FS-Cache does not follow the idea of completely loading every netfs file opened in its entirety into a cache before permitting it to be accessed and then serving the pages out of that cache rather than the netfs inode because:

  1. It must be practical to operate without a cache.

  2. The size of any accessible file must not be limited to the size of the cache.

  3. The combined size of all opened files (this includes mapped libraries) must not be limited to the size of the cache.

  4. The user should not be forced to download an entire file just to do a one-off access of a small portion of it (such as might be done with the “file” program).

It instead serves the cache out in PAGE_SIZE chunks as and when requested by the netfs(‘s) using it.

FS-Cache provides the following facilities:

  1. More than one cache can be used at once. Caches can be selected explicitly by use of tags.

  2. Caches can be added / removed at any time.

  3. The netfs is provided with an interface that allows either party to withdraw caching facilities from a file (required for (2)).

  4. The interface to the netfs returns as few errors as possible, preferring rather to let the netfs remain oblivious.

  5. Cookies are used to represent indices, files and other objects to the netfs. The simplest cookie is just a NULL pointer - indicating nothing cached there.

  6. The netfs is allowed to propose - dynamically - any index hierarchy it desires, though it must be aware that the index search function is recursive, stack space is limited, and indices can only be children of indices.

  7. Data I/O is done direct to and from the netfs’s pages. The netfs indicates that page A is at index B of the data-file represented by cookie C, and that it should be read or written. The cache backend may or may not start I/O on that page, but if it does, a netfs callback will be invoked to indicate completion.

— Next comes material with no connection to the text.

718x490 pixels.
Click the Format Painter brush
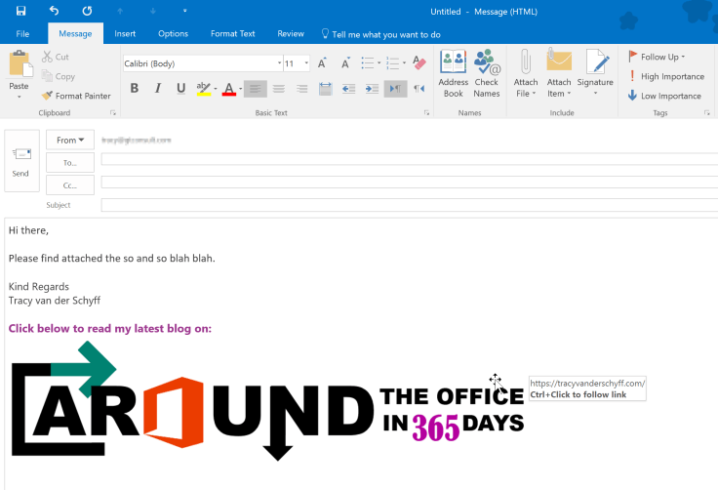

The I/O may be either synchronous or asynchronous.

  8. Cookies can be “retired” upon release. At this point FS-Cache will mark them as obsolete and the index hierarchy rooted at that point will get recycled.

  9. The netfs provides a “match” function for index searches. In addition to saying whether a match was made or not, this can also specify that an entry should be updated or deleted.

  1. As much as possible is done asynchronously.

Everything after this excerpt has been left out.